1.僵木蠕毒
攻击业内习惯把僵尸网络、木马、蠕虫、感染型病毒合称为僵木蠕毒。从攻击路径来看,蠕虫和感染型病毒通过自身的能力进行主动传播,木马则需要渠道来进行投放,而由后门木马(部分具备蠕虫或感染传播能力)构建僵尸网络。下面揭示一下木马的投放方法。
网络下载是当前木马攻击的主要路径。大部分人都会从网络下载安装软件,如果不注意区分,就可能被病毒攻击。一些不正规的网站、外挂网站、软件(游戏)下载网站、小说网站往往会植入木马牟取私利,“诱导安装”传播木马。
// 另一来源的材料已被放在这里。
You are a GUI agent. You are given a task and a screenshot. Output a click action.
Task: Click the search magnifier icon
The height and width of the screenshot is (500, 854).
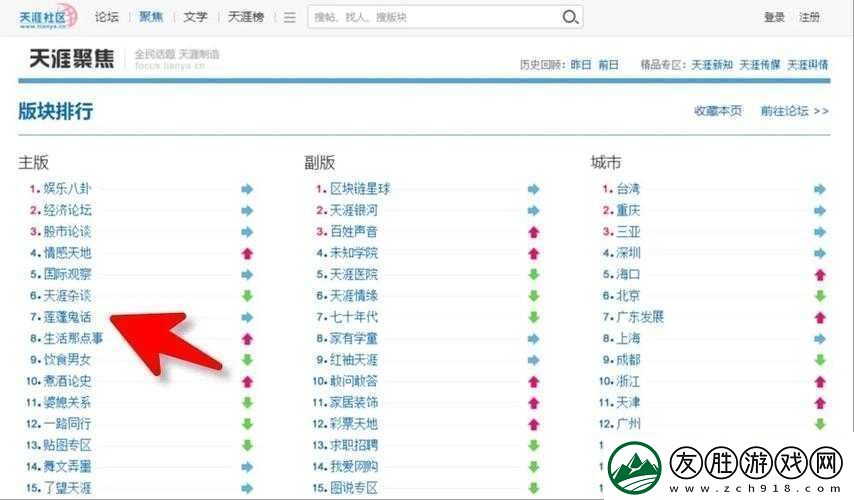570,17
有些朋友不以为然,认为只要不在网上下载文件,又奈我何?此时,网页挂马粉墨登场。网页程序在浏览器中的执行权限是受到限制的,但黑产作者通过浏览器、Flash等组件的漏洞突破了该限制,获得了更高的系统权限,此时,可以通过shellcode释放和执行木马。在用户视角,他只是浏览了某个网页,没有下载和运行任何程序,结果还是中毒了
客户端挂马是网页挂马的升级版本,即使没有浏览网页,也有可能会中毒。那么,这是怎么发生的呢?互联网广告的蓬勃发展,使得很多软件都会在适当的时机给用户弹广告推荐商品或推装软件来获得收益。而大部分软件的弹广告模块内置了Flash控件,如果Flash控件存在漏洞,则在软件弹出广告时,加载的广告中含有恶意代码(黑产作者故意投放到广告中的),这样木马就进来了。
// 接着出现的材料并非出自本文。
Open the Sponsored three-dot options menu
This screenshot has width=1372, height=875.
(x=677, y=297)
聊天工具也是主要的攻击路径之一。聊天蠕虫在软件官方和安全团队的技术打击下,已经不再流行。现在针对聊天工具的攻击方式主要有两种:一种是在聊天群里分享带毒链接,或者把木马改为有诱惑性的文件名(比如“2018年各大互联网公司年终奖披露”)上传到聊天群里;另一种是定向攻击,每一个案例都有剧本,经典剧本有“我的照片”“招聘职位描述”等。
2. DDoS攻击
DDoS攻击是指在短时间内对服务器进行洪水般的超负载访问攻击,以击垮服务器,使其不能为客户服务。攻击对象通常为游戏服务器、网站、业务服务器等,实施攻击者主要是黑产控制的代理服务器或僵尸网络。
我们把被后门木马控制的机器叫作“肉鸡”,而由大量肉鸡组成的能够统一接收指令并实施网络攻击的集合叫作“僵尸网络”,DDoS攻击是僵尸网络的主要业务之一。近年来,智能设备快速普及,但安全防护能力并没有同步跟上,使得大量的智能设备能够被轻易入侵并控制,导致僵尸网络的规模得到了成倍的扩张。
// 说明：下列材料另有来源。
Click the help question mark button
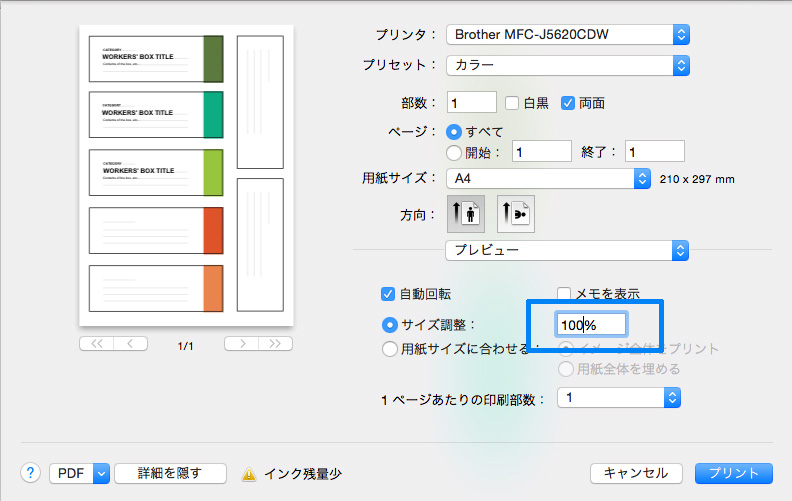This screenshot has width=792, height=501. coord(30,473)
DDoS攻击中最难防御的是利用僵尸网络实施的低频CC攻击,攻击者模拟用户正常访问回包数据较大的网络接口,导致服务器消耗放大最终瘫痪。
3.黑客入侵
攻击很长一段时间,黑客入侵根据目的来划分主要有两种:一种是构建僵尸网络进行黑产牟利,另一种是通过高级攻击(APT)进行间谍破坏活动。这两种入侵攻击都比较注重隐蔽自身,实施持久性攻击。但随着数字货币的发展,近年来出现了一种新的攻击——入侵服务器加密数据或文档进行敲诈勒索。
办公计算机和服务器是一个企业重要的资产,但如果不注意安全防护,这些资产可能会和黑产共享。黑产人员通过网络攻击入侵个人计算机或服务器并植入后门,当资产数量形成一定的规模后,黑产人员可以通过发送指令进行DDoS攻击、弹广告等方式牟利。